Well, if media queries can’t be used for bandwidth detection, is there no hope? Shouldn’t we, as Web developers, be able to define image resolution according to the available bandwidth?
I hate to say it, but we shouldn’t.
Web developers should be able to define image resources of various resolutions, which would later be used by the browser to perform heuristic optimizations. This can be done by a declarative syntax, similar to the syntax of the
srcset responsive images proposal. The syntax would define various resources and would hint to the browser which images to use for various criteria, such as screen density and screen size. The browser would then use these hints, but with room left open for further optimizations (related to bandwidth, user preference, data plan costs, you name it).
While I have reservations about the
srcset proposal, and many agree that the syntax it uses is confusing, the declarative model is better when bandwidth optimizations (and other browser heuristics) are involved.
Why Do We Need Media Queries, Then?
Media queries are necessary when the browser must not be allowed to use heuristics to pick the right image resource to present. One of the best examples of this (and an illustration of one of the biggest shortcomings of the
srcset proposal) is the art direction use case. This is the use case where the proposed picture element really shines.
The “Art Direction” use case. Image credit: W3C.
This is the reason why we need both approaches in order to achieve a well-rounded responsive-images solution that covers all use cases.
Don’t get me wrong. I’m not saying that we should give up on network measurement as a whole on the Web platform.
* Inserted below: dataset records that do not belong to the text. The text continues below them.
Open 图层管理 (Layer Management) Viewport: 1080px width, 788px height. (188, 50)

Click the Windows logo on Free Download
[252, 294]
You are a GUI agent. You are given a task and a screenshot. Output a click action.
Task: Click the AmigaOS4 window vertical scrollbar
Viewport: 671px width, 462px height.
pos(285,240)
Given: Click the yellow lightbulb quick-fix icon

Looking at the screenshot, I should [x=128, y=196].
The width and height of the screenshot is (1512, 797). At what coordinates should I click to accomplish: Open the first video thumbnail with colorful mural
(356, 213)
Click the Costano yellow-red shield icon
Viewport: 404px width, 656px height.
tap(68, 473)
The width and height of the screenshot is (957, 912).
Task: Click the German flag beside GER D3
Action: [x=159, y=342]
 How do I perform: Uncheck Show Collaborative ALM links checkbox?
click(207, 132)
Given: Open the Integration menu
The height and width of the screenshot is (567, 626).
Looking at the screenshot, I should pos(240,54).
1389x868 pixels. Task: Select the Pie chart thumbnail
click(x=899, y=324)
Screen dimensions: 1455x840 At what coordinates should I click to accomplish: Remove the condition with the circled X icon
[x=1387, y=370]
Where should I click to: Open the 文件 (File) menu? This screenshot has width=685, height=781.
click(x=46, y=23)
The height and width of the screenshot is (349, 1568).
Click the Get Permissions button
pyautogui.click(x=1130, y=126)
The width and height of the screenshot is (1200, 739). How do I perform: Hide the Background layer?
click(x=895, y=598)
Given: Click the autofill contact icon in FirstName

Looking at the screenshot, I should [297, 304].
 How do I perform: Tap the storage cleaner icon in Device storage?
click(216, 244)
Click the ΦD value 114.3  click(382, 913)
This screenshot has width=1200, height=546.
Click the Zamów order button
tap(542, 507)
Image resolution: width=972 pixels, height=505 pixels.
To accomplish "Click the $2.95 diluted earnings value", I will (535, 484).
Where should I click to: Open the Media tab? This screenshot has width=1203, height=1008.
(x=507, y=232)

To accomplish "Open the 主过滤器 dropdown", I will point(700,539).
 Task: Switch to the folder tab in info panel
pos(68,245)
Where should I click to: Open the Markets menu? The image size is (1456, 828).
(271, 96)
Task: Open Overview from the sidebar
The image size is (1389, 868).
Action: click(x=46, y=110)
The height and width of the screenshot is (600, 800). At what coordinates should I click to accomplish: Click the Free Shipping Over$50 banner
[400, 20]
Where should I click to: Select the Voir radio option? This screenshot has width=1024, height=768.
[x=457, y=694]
Work is being done on the network information API to figure out how to expose network characteristics to Web developers. In the work being done on this specification, one of the major issues is — surprise! — how to measure bandwidth.
I believe that browser makers will find a way one day to measure bandwidth at the end of the initial page load in a semi-accurate way, which would be useful for various progressive-enhancement decisions. But we’re not there yet.
The main reason why Web developers want bandwidth media queries is to be able to serve image resolutions according to their users’ network conditions. Basically, they want to have a say in the trade-off between beautiful images and slow page loading.
Unfortunately, this doesn’t seem to be something that can be accurately implemented in the near future. Even if it could be implemented, because a media query is an order, it would force the downloading of multiple resources for the same image in many cases, resulting in a worse user experience. Bandwidth optimizations are better left to the browser, which know the user, their preferences and their network conditions better.